The really, really nice thing is it’s possible to disable the router function if there’s no need for it. This requires logging into the user administration and then going into the advanced section. After navigation to Wireless Settings > Basic, there will be a button for WiFi Off. Hitting this button disables router functionality but the indicator light will still remain on, though it won’t flash nearly as much. The only way to turn this back on to is hit the reset button.

I was able to turn it off but if you’re doing this in the hopes of killing the indicator light completely so you won’t have to sleep in a disco nightclub, fat chance. You’re better off covering the light with a shirt or some duct tape. Unplugging it is another option but it will only ensure that the phone will have no juice in the morning.

Getting into the thick of it. (Placeit)

Getting into the thick of it. (Placeit)

It also has a nice advanced interface, which is only available once the connection is completely setup, for users used to tinker with on their router. However, its initial admin is set up in a way that’s super simple for anyone to easily get up and running, and includes changing the network name and password. (It will, however, disconnect you, if you change it. Duh.)

The settings are stored in the adapter if it needs to be unplugged and replugged. The only time that it needs to be set up again is if it can’t find the network or if the hotel doesn’t support it.

Final Thoughts

I have also found it to be a great device at home, not to say that’s the reason to buy it for. I’ve also found I can easily hook up my iPad cord and Micro USB cord to it to charge my tablet and phone simultaneously. At the same time, I’ve stuck my nightstand lamp into it—it’s possible to do U.S. to U.S. pins after all!—and have stuck it into the bottommost plug of a two-outlet station near my bed. In short, I’ve managed to use one plug for three devices. (I don’t encourage anyone to do this to be careful lest you short out an outlet or device!) Amazing!

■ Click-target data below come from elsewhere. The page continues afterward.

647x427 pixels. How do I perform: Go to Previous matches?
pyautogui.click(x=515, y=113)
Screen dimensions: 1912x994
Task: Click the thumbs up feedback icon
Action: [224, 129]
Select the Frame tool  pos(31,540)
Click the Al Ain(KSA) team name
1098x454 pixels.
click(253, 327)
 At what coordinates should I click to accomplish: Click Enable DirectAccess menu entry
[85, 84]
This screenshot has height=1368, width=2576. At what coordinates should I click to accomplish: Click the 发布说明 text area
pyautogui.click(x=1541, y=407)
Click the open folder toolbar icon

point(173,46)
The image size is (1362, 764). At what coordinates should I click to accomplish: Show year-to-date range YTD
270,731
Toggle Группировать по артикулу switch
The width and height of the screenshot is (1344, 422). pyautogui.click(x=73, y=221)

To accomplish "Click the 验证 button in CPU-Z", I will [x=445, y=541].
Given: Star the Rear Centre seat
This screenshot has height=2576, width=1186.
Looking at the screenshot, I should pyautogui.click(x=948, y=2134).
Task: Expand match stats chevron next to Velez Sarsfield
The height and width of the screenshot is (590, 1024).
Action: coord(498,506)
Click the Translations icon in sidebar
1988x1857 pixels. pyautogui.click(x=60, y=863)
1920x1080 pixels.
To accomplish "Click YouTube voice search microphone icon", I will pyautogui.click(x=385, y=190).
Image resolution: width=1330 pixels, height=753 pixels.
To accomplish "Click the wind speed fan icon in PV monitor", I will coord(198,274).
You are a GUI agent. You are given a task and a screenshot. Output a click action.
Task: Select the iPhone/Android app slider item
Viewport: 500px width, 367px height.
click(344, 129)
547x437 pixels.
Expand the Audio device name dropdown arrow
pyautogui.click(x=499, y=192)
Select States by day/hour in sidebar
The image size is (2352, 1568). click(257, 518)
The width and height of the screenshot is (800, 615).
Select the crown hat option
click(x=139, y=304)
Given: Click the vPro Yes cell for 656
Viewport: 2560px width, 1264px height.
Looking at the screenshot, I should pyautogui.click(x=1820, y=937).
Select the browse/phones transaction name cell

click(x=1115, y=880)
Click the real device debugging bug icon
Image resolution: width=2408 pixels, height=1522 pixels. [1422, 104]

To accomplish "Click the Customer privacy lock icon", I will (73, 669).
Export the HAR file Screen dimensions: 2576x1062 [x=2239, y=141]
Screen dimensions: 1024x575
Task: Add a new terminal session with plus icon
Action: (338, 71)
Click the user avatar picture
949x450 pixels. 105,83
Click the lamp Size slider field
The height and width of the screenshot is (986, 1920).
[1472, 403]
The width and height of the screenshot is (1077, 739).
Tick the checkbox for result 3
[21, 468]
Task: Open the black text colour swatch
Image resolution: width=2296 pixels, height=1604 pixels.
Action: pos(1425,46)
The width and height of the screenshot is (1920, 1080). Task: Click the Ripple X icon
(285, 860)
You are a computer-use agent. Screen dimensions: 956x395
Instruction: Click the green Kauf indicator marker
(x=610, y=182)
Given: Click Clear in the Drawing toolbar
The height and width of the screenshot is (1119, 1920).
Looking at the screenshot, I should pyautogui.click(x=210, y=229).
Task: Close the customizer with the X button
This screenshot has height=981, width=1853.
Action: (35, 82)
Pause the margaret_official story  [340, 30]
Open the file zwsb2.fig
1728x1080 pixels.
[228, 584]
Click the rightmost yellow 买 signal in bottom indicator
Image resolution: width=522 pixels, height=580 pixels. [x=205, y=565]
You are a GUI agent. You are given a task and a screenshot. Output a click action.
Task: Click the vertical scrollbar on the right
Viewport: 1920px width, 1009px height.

It’s also possible to use it as a traditional wireless router and include hardwired Ethernet connections through it. Most people won’t find that this to be a big deal since they most likely already own a router at home but I guess it’s great for me, because my home is on the road. Otherwise, I usually prefer to live by myself, sans roommates, and it’s often hard justifying the cost of a router for all of my four hungry children (desktop, laptop, iPad, cell phone).